**SELECTED TEXT**.
begin
This is not only unconvincing, it is altogether unnecessary. There is sufficient direct evidence of Heidegger’s anti-Semitism that Faye should have avoided argumentation of this sort. His indictment would have been far stronger. Instead Faye indulges in a great deal of associative recrimination: What Faye calls Heidegger’s “anti-Cartesian diatribe” in a course from May, 1933 turns out to be "the position that will be that of the most radical Nazis throughout the 1930s, culminating in 1938 in Franz Böhm’s Anti-Cartesianismus" (93). We are also told that Heidegger cultivated a “close and privileged relationship” with the young historian Rudolf Stadelmann, who in 1933 was an instructor at Freiburg and a member of the SA. If this relationship alone were not sufficient, Faye also quotes a public speech Stadelmann gave on November 9, 1933 (the tenth anniversary of the demonstration in front of the Munich Feldherrnhalle), a speech in which Stadelmann first extols Hegel as a “brilliant thinker of the German race” and goes on to name the Nazi philosopher Ernst Krieck as a key theorist of the “German spirit.” Faye then reminds us that “At this date, Krieck is still Heidegger’s ally” (127). What further lesson does Faye believe we have learned by tracing out these lines of affiliation? Heidegger associated with Stadelmann, and Stadelmann invokes Krieck, and, ergo, Heidegger was a Nazi. But we knew this already.
end
**OBJECTIVE**.
Copy out the passage above on Faye's case against Heidegger word for word, in full.

**DATA ENTRIES**.
begin
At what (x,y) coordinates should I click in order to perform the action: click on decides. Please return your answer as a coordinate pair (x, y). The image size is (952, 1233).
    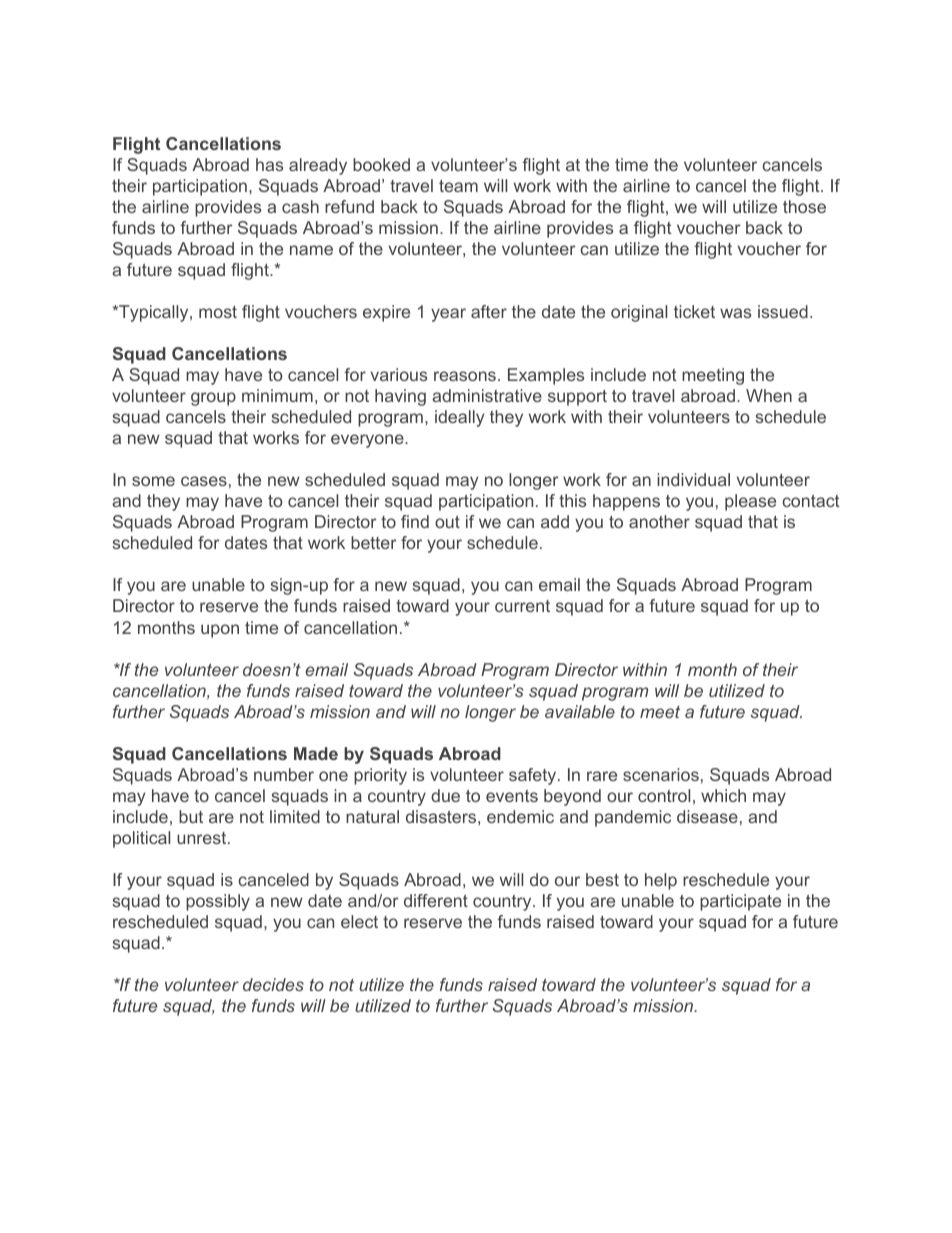
    Looking at the image, I should click on (273, 984).
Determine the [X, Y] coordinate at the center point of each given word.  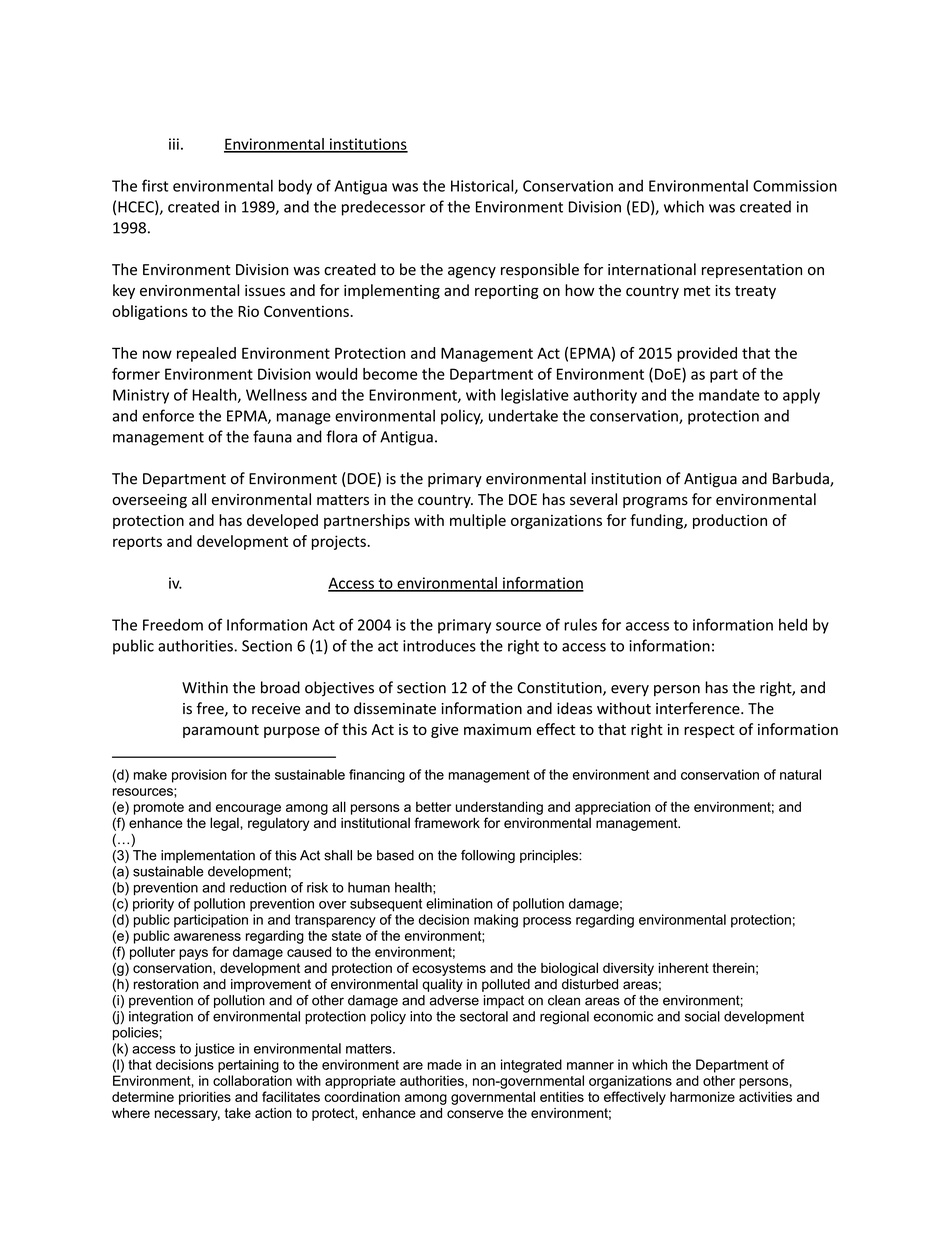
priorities [205, 1098]
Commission [795, 186]
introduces [439, 645]
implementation [208, 856]
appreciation [612, 808]
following [488, 856]
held [793, 624]
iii [174, 144]
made [445, 1064]
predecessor [383, 208]
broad [280, 687]
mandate [729, 395]
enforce [168, 415]
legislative [535, 396]
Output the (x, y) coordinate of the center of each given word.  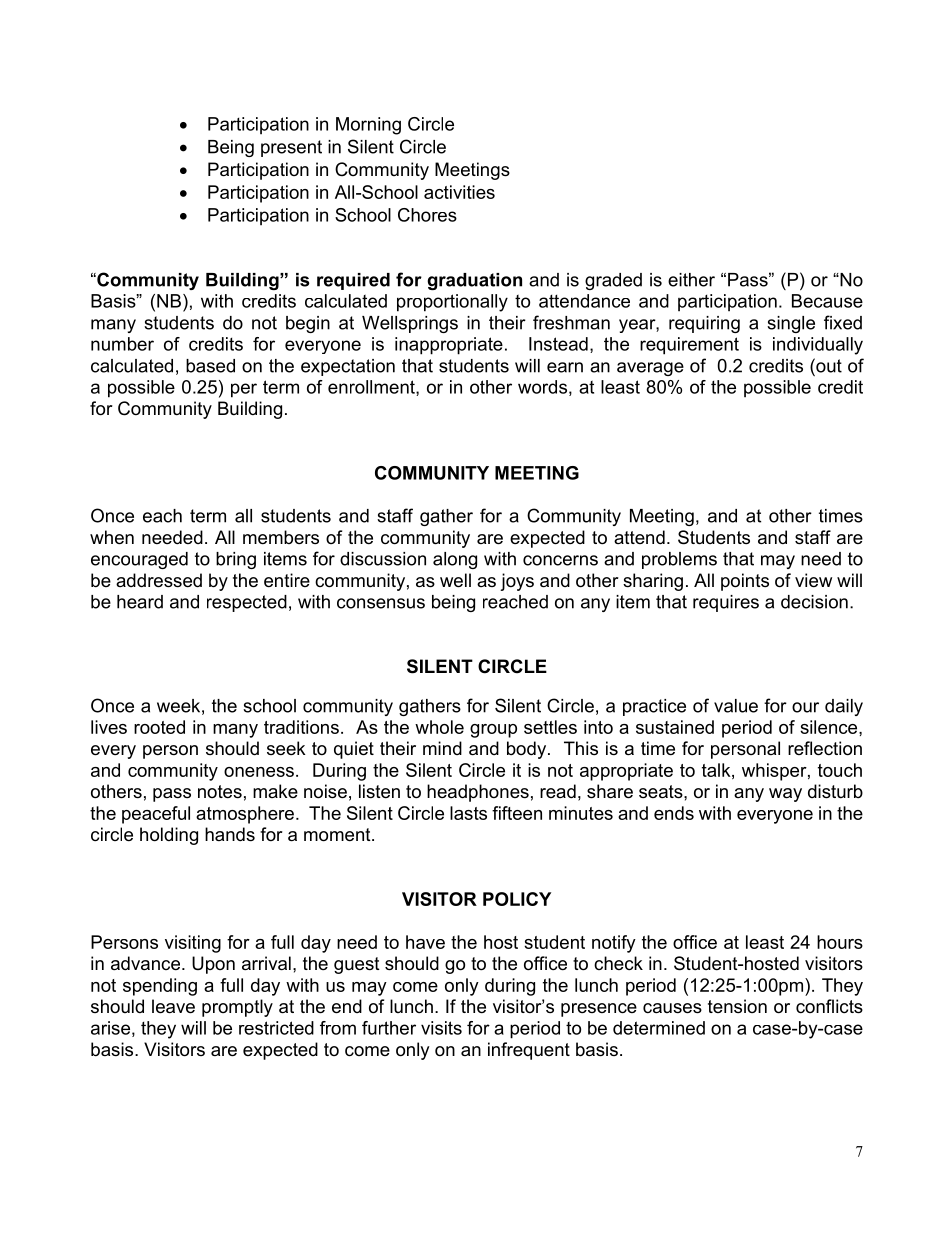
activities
end
**ANSWER FOR THIS EXERCISE**.
This is not only unconvincing, it is altogether unnecessary. There is sufficient direct evidence of Heidegger’s anti-Semitism that Faye should have avoided argumentation of this sort. His indictment would have been far stronger. Instead Faye indulges in a great deal of associative recrimination: What Faye calls Heidegger’s “anti-Cartesian diatribe” in a course from May, 1933 turns out to be "the position that will be that of the most radical Nazis throughout the 1930s, culminating in 1938 in Franz Böhm’s Anti-Cartesianismus" (93). We are also told that Heidegger cultivated a “close and privileged relationship” with the young historian Rudolf Stadelmann, who in 1933 was an instructor at Freiburg and a member of the SA. If this relationship alone were not sufficient, Faye also quotes a public speech Stadelmann gave on November 9, 1933 (the tenth anniversary of the demonstration in front of the Munich Feldherrnhalle), a speech in which Stadelmann first extols Hegel as a “brilliant thinker of the German race” and goes on to name the Nazi philosopher Ernst Krieck as a key theorist of the “German spirit.” Faye then reminds us that “At this date, Krieck is still Heidegger’s ally” (127). What further lesson does Faye believe we have learned by tracing out these lines of affiliation? Heidegger associated with Stadelmann, and Stadelmann invokes Krieck, and, ergo, Heidegger was a Nazi. But we knew this already.